La pizza al paso en la capital del churrasco es parte del folclore del oficinista, la secretaria ejecutiva, el motoquero y el tramitero, junto con ese odio a las bocinas de los taxis, los manteros con gorritos de lana y los puestos de diarios, ni hablar del hollín presente en cada centímetro cúbico del microcentro. Una de cal y otra de muzzarella.

Entiendo a la gente que le gusta cortar al mediodía para comer tranquilo, y se toman una horita mientras gastan la mitad del tiempo matando el hambre con la panera esperando a que la cocina se digne a mandarles un simple filet de una merluza vetusta con aromas sacados del desinfectante para pisos.

También entiendo a quien se lleva la vianda; interesante espécimen de la evolución del homo erectus separado del humano con raciocinio desde el día en que decidió calentar un guiso de lentejas en el microondas, dejando así un salpicré con aroma a chorizo colorado. Genial para que el próximo empleado raso pierda las ganas de calentarse algo para comer.

Comprendo el accionar del llamador de delivery, ese tipo triste que espera una hora cuarenta y cinco minutos a que le llegue su salteado oriental, lo más parecido a un revuelto de gramajo chino hecho de los sobrantes de toda la semana… y lo come feliz haciendo malabares dignos del Cirque du Soleil entre el teclado, el mouse, las menciones de Twitter, el llamado de la madre que le pregunta “¿te abrigaste el fin de semana?, ¡hizo mucho frío! ¡¡¡A mí se me helaron las manos!!!” y las tres ventanitas de chat de Facebook  de amigos que no ven desde la promoción ’97.

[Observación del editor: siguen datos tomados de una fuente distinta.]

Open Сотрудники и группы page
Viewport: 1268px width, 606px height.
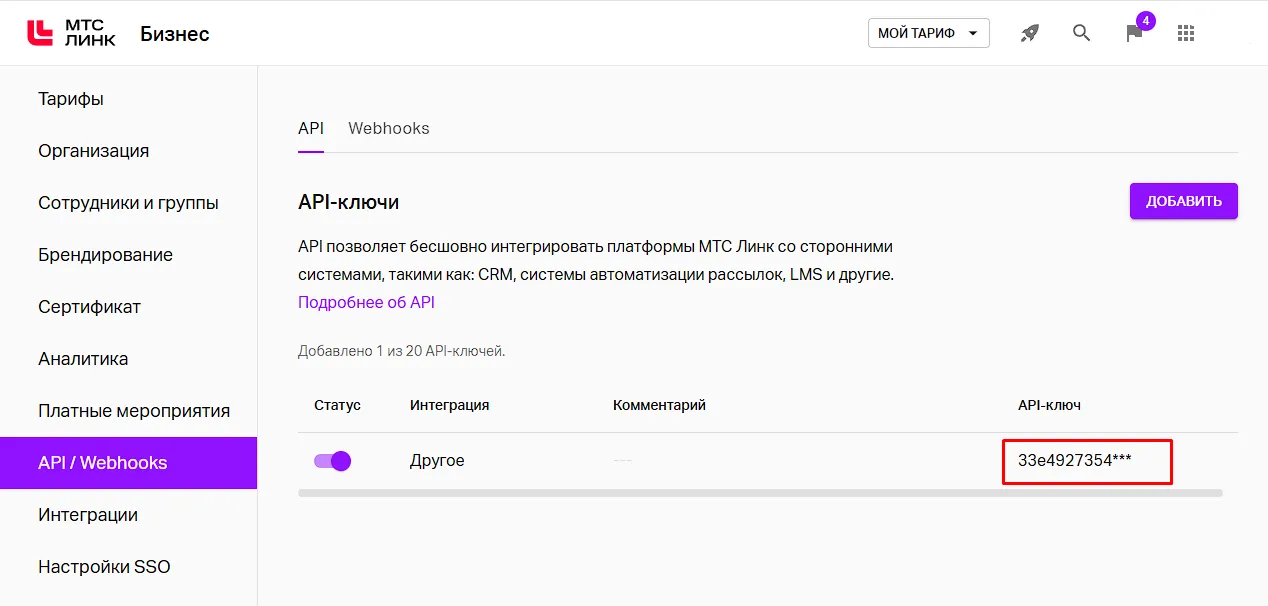(x=128, y=203)
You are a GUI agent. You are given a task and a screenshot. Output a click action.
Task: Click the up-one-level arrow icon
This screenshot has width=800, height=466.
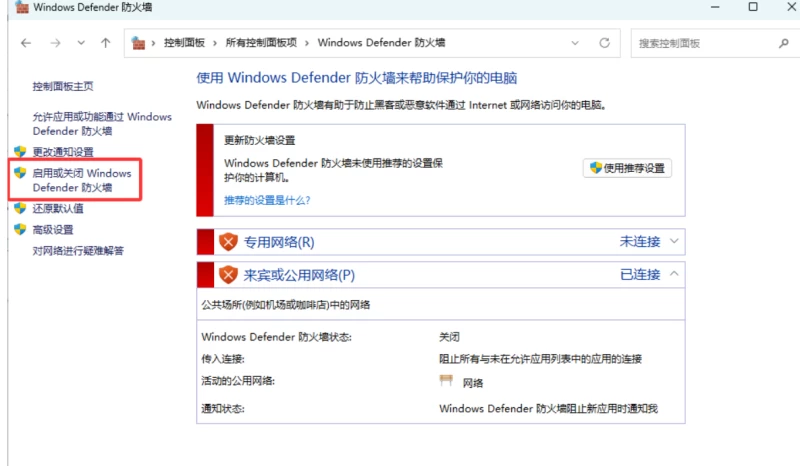[x=106, y=43]
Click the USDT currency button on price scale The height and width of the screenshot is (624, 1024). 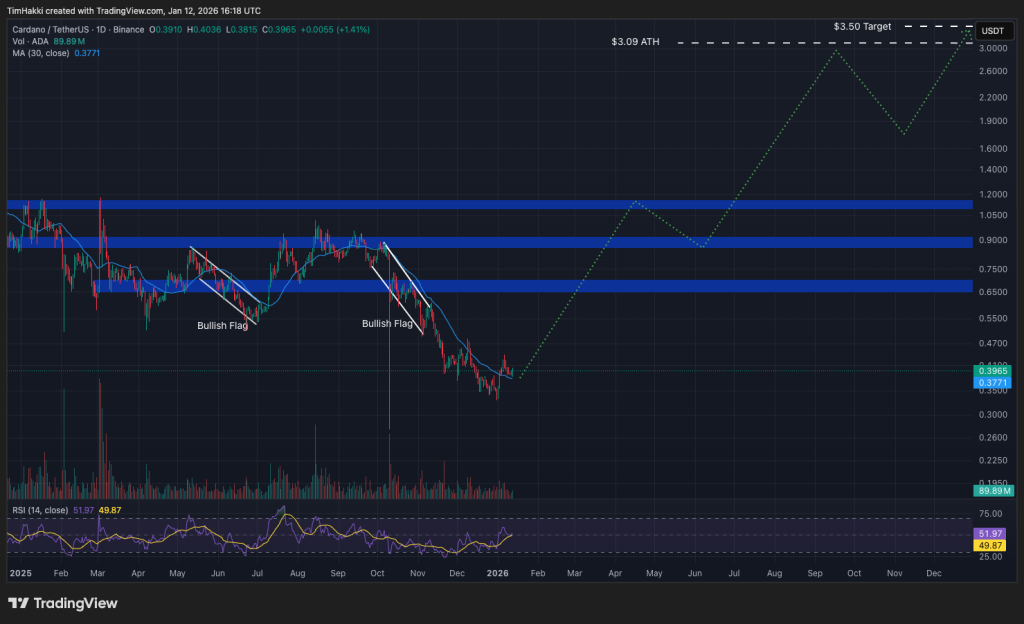994,31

Pero al que banco a muerte, al que le doy mi voto positivo, es al que sale a comer en cinco minutos, y de parado. Porque el motivo para comer rápido y atragantarse con el alimento se justifica al aprovechar esos minutos restantes para hacer algo relajante, como no hacer nada.

Convengamos en que, si sos más o menos piola y te caminaste el centro, conocerás de esos lugares especiales, como el convento de Reconquista 269 para leerte un par de capítulos de alguno de los grandes libros del grosso de Tony Bourdain, o tomar fresco en primavera a la sombra de los árboles de Plaza San Martín (siempre evitando que te “choriflauteen” el iPhone)… o, ¿por qué no tomar un poquito de color para disimular que no nos alcanzó para Mardel en alguno de los asientos del oligarca Puerto Madero?

No sólo le doy mi abrazo de gol al laburante por su militancia diaria al descanso durante el almuerzo. También valoro su honestidad culinaria porque, para tener a sus pizzerías elegidas tuvo que comer al menos una vez en cada una de las barras de estos magníficos lugares.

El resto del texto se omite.